Completed a redesign of the entire site, using CSS layout to replace the old table layout. If you use Firefox, get Chris Pedrick's web developer extension and take a look at the source code and the CSS file. Now the work starts to get all pages to validate as XHTML. Let me know of any broken pages.

April 28, 2005

Completed a new left-side menu, wherein I replaced the old, bloated Java script, with a much cleaner unordered list with CSS style. This makes the page load much faster. It validates in CSS and in HTML 4.01, and works in Firefox/Mozilla and in IE.

November 16, 2004

I am back after having my home computer die for five days. It was either some sort of spyware that took over the computer's resources, or a power glitch that fried some part of the hard drive. Whatever it was, it killed the poor thing and I had to reformat the hard drive. Of course, I had backups, but I lost all my configuration files, and I am still reinstalling all the programs. At the same time, I have taken the opportunity to upgrade to Windows XP Home Service Pack 2, and Microsoft Office 2003. I have also installed a local version of both the Apache HTTP Server and PHP.

March 21 through April 17, 2004

Completed reformatting of entire web site, using PHP scripting language. It all started with the initial use of Gallery as a server-side photo album. Gallery is a PHP application, and in order to get it to look like the rest of the UtahRails web site, I was forced to learn the very minimal amount of PHP, just enough to get it to do what I wanted. I soon saw the advantage of using PHP includes for a consistent look across the web site for headers and footers, and the horizontal menus.

May 12, 2002

UtahRails.net (http://utahrails.net) first became available as it own domain name.

December 25, 2001

Changed color scheme.

Minor site maintenance.

November 21, 2001

Changed formatting on all pages to allow use of cascading style sheets (CSS).

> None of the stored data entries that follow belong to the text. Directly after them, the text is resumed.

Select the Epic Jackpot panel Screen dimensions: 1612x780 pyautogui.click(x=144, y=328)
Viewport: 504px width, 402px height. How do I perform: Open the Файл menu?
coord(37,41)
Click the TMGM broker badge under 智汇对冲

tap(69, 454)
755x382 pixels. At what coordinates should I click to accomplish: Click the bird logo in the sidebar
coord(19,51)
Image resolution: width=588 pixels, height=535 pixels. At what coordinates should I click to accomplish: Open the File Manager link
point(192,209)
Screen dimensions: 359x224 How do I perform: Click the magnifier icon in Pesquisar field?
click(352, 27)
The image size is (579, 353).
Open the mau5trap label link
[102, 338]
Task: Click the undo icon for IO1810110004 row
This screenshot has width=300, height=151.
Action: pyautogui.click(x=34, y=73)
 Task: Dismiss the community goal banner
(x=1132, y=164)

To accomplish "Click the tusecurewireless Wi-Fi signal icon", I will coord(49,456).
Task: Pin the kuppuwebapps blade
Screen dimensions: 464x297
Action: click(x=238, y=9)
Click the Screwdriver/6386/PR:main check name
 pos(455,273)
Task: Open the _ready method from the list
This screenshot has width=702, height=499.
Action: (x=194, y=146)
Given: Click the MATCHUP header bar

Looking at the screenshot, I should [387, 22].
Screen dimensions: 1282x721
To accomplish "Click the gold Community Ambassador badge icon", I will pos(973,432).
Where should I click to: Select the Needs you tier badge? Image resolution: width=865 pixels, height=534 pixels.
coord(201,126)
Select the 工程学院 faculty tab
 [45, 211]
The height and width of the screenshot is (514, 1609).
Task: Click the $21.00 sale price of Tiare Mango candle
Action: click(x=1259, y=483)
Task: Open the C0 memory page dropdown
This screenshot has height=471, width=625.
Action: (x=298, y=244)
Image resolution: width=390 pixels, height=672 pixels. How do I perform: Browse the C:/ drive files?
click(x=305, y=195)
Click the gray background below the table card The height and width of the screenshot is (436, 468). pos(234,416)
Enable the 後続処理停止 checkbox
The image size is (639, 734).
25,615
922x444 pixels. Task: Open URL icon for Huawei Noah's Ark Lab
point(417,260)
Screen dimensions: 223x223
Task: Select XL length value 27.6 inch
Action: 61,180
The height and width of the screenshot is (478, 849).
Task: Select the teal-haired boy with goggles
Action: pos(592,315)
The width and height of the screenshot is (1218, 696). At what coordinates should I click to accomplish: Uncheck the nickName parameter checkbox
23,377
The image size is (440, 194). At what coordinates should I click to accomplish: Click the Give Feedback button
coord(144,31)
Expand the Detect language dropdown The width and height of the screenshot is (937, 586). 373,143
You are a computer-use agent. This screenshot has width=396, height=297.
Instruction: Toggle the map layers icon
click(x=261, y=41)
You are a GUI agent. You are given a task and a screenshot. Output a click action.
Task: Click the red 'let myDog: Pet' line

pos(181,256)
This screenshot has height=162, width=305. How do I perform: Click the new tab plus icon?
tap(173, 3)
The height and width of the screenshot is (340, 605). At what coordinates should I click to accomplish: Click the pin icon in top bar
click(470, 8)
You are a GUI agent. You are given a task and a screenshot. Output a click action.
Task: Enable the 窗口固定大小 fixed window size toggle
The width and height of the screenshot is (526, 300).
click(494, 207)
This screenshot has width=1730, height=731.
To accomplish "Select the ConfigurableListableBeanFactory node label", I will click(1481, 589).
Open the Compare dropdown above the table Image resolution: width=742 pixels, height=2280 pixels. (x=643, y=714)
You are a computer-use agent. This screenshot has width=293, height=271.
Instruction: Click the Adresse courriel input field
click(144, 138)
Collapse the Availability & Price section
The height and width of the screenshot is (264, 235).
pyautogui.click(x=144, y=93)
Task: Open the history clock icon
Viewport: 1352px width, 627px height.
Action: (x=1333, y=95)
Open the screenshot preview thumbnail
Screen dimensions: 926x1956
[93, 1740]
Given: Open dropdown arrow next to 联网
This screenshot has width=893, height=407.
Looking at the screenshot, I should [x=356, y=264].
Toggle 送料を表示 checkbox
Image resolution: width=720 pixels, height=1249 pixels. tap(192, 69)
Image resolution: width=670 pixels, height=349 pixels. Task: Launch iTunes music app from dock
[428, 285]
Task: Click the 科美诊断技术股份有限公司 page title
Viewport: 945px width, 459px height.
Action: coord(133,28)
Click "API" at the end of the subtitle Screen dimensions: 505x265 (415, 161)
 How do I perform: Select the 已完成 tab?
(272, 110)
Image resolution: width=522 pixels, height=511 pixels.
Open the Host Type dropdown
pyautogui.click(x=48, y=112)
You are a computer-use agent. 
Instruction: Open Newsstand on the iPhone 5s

Added navigation bar at bottom of all pages, including this page. Most pages use a FrontPage shared border, but a few, like the roster pages, require their own HTML code due to special formatting considerations. The major pages also have their own coding to allow use of the black "you are here" feature.

November 19, 2001

Since mid October I have been getting the dreaded blue screen of death, which means that something is terribly wrong at the basic level on my computer. It started when my daughter loaded the Star Wars DVD to get access to some special content at their web site. First the DVD would not play, then when we got the updated drivers from the graphics card manufacturer, the blue screen problems started. First my modem went bad, so I got Microsoft on the line and together we figured out that the ISA slot on my mother board was bad. So I bought a new PCI modem. The blue screen would still come on almost every time I booted the computer. I then tried several possible PCI conflicts, since the troubleshooting kept pointing to conflicts as the probable cause.

Last week I bought a new external modem that connects to a serial port, which is what I should have done when I bought this computer two years ago. I was able to return the PCI modem, and since the ISA modem was a brand name (U. S. Robotics), they bought it for $20. So these two changes in modem ended up costing me a bit less than $20, which is a good thing.

But the blue screens continued, so the next thing was to re-install Windows. I was surprised to see that it did not wipe out all my programs, which is what I was expecting. I guess it simply wrote over the system files. Whatever it did, my computer boots just fine now. Actually, with all the other stuff I have tried, along with all the stuff I have deleted, it boots a bit faster.

November 18, 2001

Removed background image to speed loading in browsers.

August 5, 2001

Added a hit counter to all pages that did not already have one.

March 19, 2001

Reorganized site to allow use of FrontPage 2000 for web site maintenance.

October 30, 2000

The UtahRails.net web site first became available. From October 2000 to May 2002, the web address was via my XMission.com web service.